[YOUR GOAL] Rewrite the items below, changing each "magnifier" to "magnifying glass" and leaving everything else as it is.

Dataset rows
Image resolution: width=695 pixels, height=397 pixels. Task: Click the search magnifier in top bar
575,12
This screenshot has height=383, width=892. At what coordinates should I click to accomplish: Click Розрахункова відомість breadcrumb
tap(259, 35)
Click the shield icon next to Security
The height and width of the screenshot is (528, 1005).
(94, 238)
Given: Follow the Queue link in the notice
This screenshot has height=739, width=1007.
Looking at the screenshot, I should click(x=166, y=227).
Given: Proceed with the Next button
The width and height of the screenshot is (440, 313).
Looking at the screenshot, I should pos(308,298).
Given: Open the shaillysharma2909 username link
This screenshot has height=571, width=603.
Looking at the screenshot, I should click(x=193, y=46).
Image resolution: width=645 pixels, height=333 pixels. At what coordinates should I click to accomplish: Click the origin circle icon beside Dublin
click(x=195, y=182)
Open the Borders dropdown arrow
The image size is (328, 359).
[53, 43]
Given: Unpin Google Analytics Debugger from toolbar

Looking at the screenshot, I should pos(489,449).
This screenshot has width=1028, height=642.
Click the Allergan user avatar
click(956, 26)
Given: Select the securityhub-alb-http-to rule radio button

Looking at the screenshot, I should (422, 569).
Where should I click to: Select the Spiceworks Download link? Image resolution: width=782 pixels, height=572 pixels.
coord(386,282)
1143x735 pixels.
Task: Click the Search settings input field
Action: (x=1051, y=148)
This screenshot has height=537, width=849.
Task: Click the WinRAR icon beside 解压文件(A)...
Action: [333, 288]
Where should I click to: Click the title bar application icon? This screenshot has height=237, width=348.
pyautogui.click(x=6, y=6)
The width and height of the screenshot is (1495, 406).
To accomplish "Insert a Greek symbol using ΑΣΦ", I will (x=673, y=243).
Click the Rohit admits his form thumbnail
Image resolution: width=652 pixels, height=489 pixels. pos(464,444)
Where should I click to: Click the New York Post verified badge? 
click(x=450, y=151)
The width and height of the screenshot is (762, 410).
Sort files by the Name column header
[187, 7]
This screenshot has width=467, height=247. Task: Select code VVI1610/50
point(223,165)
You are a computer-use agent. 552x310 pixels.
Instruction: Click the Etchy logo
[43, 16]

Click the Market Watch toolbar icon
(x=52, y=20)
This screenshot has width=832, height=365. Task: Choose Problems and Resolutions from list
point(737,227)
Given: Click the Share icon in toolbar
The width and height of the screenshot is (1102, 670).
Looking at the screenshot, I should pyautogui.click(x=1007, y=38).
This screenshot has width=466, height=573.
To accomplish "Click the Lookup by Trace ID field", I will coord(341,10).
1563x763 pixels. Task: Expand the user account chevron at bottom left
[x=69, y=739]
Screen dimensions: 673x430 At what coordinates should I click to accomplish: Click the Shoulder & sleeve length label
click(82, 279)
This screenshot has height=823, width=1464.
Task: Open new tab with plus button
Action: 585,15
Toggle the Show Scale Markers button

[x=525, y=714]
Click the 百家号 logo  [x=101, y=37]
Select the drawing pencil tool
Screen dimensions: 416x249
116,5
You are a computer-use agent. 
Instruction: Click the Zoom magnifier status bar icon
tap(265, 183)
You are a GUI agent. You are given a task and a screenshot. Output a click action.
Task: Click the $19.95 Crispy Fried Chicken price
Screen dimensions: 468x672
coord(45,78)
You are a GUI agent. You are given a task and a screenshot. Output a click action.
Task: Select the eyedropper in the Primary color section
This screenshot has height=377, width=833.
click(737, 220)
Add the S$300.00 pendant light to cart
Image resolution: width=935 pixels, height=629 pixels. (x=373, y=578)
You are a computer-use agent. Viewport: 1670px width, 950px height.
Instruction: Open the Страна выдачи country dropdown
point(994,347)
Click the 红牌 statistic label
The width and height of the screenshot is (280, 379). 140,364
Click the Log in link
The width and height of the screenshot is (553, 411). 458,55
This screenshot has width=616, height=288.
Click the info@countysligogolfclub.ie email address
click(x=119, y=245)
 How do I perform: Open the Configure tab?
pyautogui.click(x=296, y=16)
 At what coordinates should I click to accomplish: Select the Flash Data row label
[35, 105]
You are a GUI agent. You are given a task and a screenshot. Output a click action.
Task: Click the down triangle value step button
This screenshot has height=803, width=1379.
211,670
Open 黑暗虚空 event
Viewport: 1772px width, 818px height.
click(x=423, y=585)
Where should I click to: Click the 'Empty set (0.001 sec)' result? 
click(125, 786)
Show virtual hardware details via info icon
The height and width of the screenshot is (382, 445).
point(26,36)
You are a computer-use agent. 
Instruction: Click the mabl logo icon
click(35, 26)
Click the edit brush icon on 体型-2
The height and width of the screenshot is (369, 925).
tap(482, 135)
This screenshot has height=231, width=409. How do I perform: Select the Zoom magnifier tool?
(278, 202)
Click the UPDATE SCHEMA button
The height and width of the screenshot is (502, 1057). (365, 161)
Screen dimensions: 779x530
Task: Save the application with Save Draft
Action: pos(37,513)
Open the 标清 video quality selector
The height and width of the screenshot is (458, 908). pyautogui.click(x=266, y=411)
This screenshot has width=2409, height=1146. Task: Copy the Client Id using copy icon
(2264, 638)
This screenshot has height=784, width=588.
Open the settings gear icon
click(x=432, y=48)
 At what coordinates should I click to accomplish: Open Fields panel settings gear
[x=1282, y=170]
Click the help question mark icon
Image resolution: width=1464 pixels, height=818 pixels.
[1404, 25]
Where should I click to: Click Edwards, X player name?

[EXERCISE SOLUTION]
Image resolution: width=695 pixels, height=397 pixels. Task: Click the search magnifying glass in top bar
575,12
This screenshot has height=383, width=892. At what coordinates should I click to accomplish: Click Розрахункова відомість breadcrumb
tap(259, 35)
Click the shield icon next to Security
The height and width of the screenshot is (528, 1005).
(94, 238)
Given: Follow the Queue link in the notice
This screenshot has height=739, width=1007.
Looking at the screenshot, I should click(x=166, y=227).
Given: Proceed with the Next button
The width and height of the screenshot is (440, 313).
Looking at the screenshot, I should pos(308,298).
Given: Open the shaillysharma2909 username link
This screenshot has height=571, width=603.
Looking at the screenshot, I should click(x=193, y=46).
Image resolution: width=645 pixels, height=333 pixels. At what coordinates should I click to accomplish: Click the origin circle icon beside Dublin
click(x=195, y=182)
Open the Borders dropdown arrow
The image size is (328, 359).
[53, 43]
Given: Unpin Google Analytics Debugger from toolbar

Looking at the screenshot, I should pos(489,449).
This screenshot has width=1028, height=642.
Click the Allergan user avatar
click(956, 26)
Given: Select the securityhub-alb-http-to rule radio button

Looking at the screenshot, I should (422, 569).
Where should I click to: Select the Spiceworks Download link? Image resolution: width=782 pixels, height=572 pixels.
coord(386,282)
1143x735 pixels.
Task: Click the Search settings input field
Action: (x=1051, y=148)
This screenshot has height=537, width=849.
Task: Click the WinRAR icon beside 解压文件(A)...
Action: [333, 288]
Where should I click to: Click the title bar application icon? This screenshot has height=237, width=348.
pyautogui.click(x=6, y=6)
The width and height of the screenshot is (1495, 406).
To accomplish "Insert a Greek symbol using ΑΣΦ", I will (x=673, y=243).
Click the Rohit admits his form thumbnail
Image resolution: width=652 pixels, height=489 pixels. pos(464,444)
Where should I click to: Click the New York Post verified badge? 
click(x=450, y=151)
The width and height of the screenshot is (762, 410).
Sort files by the Name column header
[187, 7]
This screenshot has width=467, height=247. Task: Select code VVI1610/50
point(223,165)
You are a computer-use agent. 552x310 pixels.
Instruction: Click the Etchy logo
[43, 16]

Click the Market Watch toolbar icon
(x=52, y=20)
This screenshot has width=832, height=365. Task: Choose Problems and Resolutions from list
point(737,227)
Given: Click the Share icon in toolbar
The width and height of the screenshot is (1102, 670).
Looking at the screenshot, I should pyautogui.click(x=1007, y=38).
This screenshot has width=466, height=573.
To accomplish "Click the Lookup by Trace ID field", I will coord(341,10).
1563x763 pixels. Task: Expand the user account chevron at bottom left
[x=69, y=739]
Screen dimensions: 673x430 At what coordinates should I click to accomplish: Click the Shoulder & sleeve length label
click(82, 279)
This screenshot has height=823, width=1464.
Task: Open new tab with plus button
Action: 585,15
Toggle the Show Scale Markers button

[x=525, y=714]
Click the 百家号 logo  [x=101, y=37]
Select the drawing pencil tool
Screen dimensions: 416x249
116,5
You are a computer-use agent. 
Instruction: Click the Zoom magnifying glass status bar icon
tap(265, 183)
You are a GUI agent. You are given a task and a screenshot. Output a click action.
Task: Click the $19.95 Crispy Fried Chicken price
Screen dimensions: 468x672
coord(45,78)
You are a GUI agent. You are given a task and a screenshot. Output a click action.
Task: Select the eyedropper in the Primary color section
This screenshot has height=377, width=833.
click(737, 220)
Add the S$300.00 pendant light to cart
Image resolution: width=935 pixels, height=629 pixels. (x=373, y=578)
You are a computer-use agent. Viewport: 1670px width, 950px height.
Instruction: Open the Страна выдачи country dropdown
point(994,347)
Click the 红牌 statistic label
The width and height of the screenshot is (280, 379). 140,364
Click the Log in link
The width and height of the screenshot is (553, 411). 458,55
This screenshot has width=616, height=288.
Click the info@countysligogolfclub.ie email address
click(x=119, y=245)
 How do I perform: Open the Configure tab?
pyautogui.click(x=296, y=16)
 At what coordinates should I click to accomplish: Select the Flash Data row label
[35, 105]
You are a GUI agent. You are given a task and a screenshot. Output a click action.
Task: Click the down triangle value step button
This screenshot has height=803, width=1379.
211,670
Open 黑暗虚空 event
Viewport: 1772px width, 818px height.
click(x=423, y=585)
Where should I click to: Click the 'Empty set (0.001 sec)' result? 
click(125, 786)
Show virtual hardware details via info icon
The height and width of the screenshot is (382, 445).
point(26,36)
You are a computer-use agent. 
Instruction: Click the mabl logo icon
click(35, 26)
Click the edit brush icon on 体型-2
The height and width of the screenshot is (369, 925).
tap(482, 135)
This screenshot has height=231, width=409. How do I perform: Select the Zoom magnifying glass tool?
(278, 202)
Click the UPDATE SCHEMA button
The height and width of the screenshot is (502, 1057). (365, 161)
Screen dimensions: 779x530
Task: Save the application with Save Draft
Action: pos(37,513)
Open the 标清 video quality selector
The height and width of the screenshot is (458, 908). pyautogui.click(x=266, y=411)
This screenshot has width=2409, height=1146. Task: Copy the Client Id using copy icon
(2264, 638)
This screenshot has height=784, width=588.
Open the settings gear icon
click(x=432, y=48)
 At what coordinates should I click to accomplish: Open Fields panel settings gear
[x=1282, y=170]
Click the help question mark icon
Image resolution: width=1464 pixels, height=818 pixels.
[1404, 25]
Where should I click to: Click Edwards, X player name?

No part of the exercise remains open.